Materials and methods This was a retrospective cross-sectional study conducted at a tertiary pain center. The sample included 212 patients who met Budapest Criteria for CRPS and 175 patients with neuropathic pain of the extremities who did not meet criteria. All patients completed a packet of questionnaires before their initial visit containing validated outcome measures assessing pain severity, pain interference, physical functioning, depression, anxiety, and catastrophizing.

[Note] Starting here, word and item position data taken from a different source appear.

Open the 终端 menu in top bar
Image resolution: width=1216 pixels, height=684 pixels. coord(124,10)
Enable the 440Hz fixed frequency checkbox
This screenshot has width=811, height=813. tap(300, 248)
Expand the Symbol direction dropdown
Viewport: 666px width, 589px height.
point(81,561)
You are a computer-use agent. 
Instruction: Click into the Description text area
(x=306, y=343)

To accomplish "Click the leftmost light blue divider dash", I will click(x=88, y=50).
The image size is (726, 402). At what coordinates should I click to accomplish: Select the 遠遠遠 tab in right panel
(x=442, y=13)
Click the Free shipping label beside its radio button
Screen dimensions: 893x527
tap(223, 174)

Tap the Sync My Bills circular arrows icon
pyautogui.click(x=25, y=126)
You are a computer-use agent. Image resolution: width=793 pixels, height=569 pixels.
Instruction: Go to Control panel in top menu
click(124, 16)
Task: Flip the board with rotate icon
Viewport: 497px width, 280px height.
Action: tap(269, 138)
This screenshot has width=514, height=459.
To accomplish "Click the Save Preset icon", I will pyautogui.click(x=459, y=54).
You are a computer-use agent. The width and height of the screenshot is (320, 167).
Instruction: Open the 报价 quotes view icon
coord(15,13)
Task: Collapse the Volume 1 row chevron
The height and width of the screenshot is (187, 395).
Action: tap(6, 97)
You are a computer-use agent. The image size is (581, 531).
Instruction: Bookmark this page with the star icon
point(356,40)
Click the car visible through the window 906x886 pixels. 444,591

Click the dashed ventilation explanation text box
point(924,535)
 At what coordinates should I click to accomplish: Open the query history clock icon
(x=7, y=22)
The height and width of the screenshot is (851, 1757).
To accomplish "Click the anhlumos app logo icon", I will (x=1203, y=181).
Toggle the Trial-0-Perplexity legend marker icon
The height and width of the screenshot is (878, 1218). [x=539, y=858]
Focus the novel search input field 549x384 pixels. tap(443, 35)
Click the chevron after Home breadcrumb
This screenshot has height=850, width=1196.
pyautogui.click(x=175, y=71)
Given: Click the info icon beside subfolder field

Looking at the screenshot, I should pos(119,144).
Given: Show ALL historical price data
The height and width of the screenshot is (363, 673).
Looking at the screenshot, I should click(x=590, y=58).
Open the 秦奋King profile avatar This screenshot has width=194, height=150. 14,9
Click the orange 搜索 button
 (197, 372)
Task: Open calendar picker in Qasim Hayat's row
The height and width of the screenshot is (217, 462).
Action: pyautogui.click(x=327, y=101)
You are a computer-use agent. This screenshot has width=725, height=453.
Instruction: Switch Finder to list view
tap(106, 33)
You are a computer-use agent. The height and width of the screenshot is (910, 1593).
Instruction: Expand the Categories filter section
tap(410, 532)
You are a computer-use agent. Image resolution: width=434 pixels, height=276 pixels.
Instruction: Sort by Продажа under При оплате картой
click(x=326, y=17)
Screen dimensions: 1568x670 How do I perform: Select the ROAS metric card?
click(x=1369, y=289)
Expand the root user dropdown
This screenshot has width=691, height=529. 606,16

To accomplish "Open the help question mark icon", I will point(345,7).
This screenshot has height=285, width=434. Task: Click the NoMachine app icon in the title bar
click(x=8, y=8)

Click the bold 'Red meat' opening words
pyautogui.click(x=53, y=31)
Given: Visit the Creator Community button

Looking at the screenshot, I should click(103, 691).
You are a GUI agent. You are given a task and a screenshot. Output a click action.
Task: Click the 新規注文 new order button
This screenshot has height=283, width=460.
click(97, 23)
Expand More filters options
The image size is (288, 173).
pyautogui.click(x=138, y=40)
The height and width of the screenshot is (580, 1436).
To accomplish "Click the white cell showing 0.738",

Results Patients with CRPS reported higher physical disability (p=0.022) and more neuropathic pain symptoms (p=0.002) than patients not meeting CRPS criteria, but the groups did not otherwise differ significantly. There were no significant differences in pain severity or affective distress, despite power analyses suggesting the ability to detect small to medium effect sizes (d=0.29; w=0.14). Subanalyses of differences in neuropathic pain symptoms revealed that patients with CRPS, compared with patients not meeting CRPS criteria, were more likely to report pain with light touch (p=0.003), sudden pain attacks (p=0.003), pain with cold or heat (p=0.002), sensation of numbness (p=0.042), and pain with slight pressure (p=0.018).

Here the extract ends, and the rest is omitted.